*WHAT YOU NEED TO DO*
#1 Answer these from the Community Schools text, one line each:
(a) How many Community School locations are there in San Mateo County?
(b) About how many students are in each class?
(c) How long do most students attend before returning to their districts?
#2 Pick up the text about the Community Schools program after its last sentence and carry it forward.

*READING TEXT*
--------

Community Schools

Community Schools Program

Have you heard of the Community Schools or Court School program?  These students need our support:

Community Schools is an alternative education program for students who are expelled from the school or are on probation.  The Community Schools may also serve homeless students and students referred by their local school district with parent consent.

There are four Community School locations in San Mateo County: North – SSF Boys and Girls Club; Gateway – Tower Road in San Mateo serving middle through high school; Central – Redwood City Boys and Girls Club; South – EPA Boys and Girls Club.

Each school has a teacher, an aide, a group supervisor from the County Probation Dept. and Special Education services.  There are about 20-30 students per class.  The program utilizes best practices for alternative education that promote positive stunt engagement and investment in their education in a culture of caring and respect.  Strong relationships and rapport with staff and peers leads to changes in student attitudes.  Most of the students attend for 1-2 semesters and then return to their districts.

--------

*ENTRIES PROVIDED*
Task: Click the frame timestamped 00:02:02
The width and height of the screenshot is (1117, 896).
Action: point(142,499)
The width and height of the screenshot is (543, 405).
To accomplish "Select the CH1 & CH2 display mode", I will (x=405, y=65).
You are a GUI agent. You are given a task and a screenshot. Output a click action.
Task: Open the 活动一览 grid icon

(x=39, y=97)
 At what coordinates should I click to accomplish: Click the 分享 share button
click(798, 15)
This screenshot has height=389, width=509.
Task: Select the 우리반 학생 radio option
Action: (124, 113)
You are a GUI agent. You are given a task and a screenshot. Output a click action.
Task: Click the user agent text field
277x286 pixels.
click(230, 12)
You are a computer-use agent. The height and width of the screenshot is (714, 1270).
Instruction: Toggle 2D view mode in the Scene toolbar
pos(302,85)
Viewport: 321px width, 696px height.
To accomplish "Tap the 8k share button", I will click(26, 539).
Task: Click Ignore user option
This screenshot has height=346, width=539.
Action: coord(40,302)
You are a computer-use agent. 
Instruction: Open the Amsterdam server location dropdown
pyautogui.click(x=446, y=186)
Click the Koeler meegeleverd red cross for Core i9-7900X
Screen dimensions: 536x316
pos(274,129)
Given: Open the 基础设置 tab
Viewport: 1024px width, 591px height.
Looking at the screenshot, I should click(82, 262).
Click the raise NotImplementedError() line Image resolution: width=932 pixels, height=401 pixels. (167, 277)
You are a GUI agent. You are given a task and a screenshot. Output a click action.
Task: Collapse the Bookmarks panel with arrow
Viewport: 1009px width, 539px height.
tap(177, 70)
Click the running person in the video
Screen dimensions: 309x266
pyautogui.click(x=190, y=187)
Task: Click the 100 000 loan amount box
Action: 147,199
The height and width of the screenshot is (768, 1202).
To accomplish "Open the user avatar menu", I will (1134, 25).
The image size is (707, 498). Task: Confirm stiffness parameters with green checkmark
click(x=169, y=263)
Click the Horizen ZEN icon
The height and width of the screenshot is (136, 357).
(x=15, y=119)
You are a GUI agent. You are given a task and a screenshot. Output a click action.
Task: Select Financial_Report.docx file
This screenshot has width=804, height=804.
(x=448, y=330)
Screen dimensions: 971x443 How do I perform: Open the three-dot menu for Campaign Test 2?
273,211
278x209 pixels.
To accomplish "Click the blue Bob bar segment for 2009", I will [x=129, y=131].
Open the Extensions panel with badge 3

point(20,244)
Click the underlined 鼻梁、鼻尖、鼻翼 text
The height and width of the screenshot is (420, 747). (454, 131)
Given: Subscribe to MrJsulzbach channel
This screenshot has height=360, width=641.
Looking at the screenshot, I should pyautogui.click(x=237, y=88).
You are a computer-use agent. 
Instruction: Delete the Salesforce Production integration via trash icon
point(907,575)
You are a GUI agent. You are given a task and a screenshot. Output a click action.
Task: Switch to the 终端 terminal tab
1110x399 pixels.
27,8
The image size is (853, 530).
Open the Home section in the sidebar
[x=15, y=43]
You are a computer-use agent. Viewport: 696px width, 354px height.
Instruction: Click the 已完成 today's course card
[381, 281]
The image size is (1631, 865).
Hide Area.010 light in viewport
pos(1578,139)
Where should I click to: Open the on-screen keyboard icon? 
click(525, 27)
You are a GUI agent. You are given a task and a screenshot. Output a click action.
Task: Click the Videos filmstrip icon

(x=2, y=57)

--------

*ANSWERS FOR THIS EXERCISE*
#1
(a) Four.
(b) About 20-30.
(c) 1-2 semesters.

#2
How many of the 441 students who attended the Community Schools program in 2011-2012 were from your school district?

  • Jefferson High School District – 21

  • Menlo Park – 1

  • Millbrae – 1

  • Ravenswood – 9

  • Redwood City Elementary – 9

  • San Bruno Park – 1

  • San Mateo-Foster City – 4

  • San Mateo Union High School District – 188

  • Sequoia Union High School District – 192

  • SSF Unified – 12

 

17th District PTA officers have spent time touring and getting to know more about Community Schools and Court Schools.  Hillcrest Court School at the San Mateo Youth Services Center is a lock down residential facility for students who are either waiting for a court hearing or have been placed there by the court as a result of their hearing.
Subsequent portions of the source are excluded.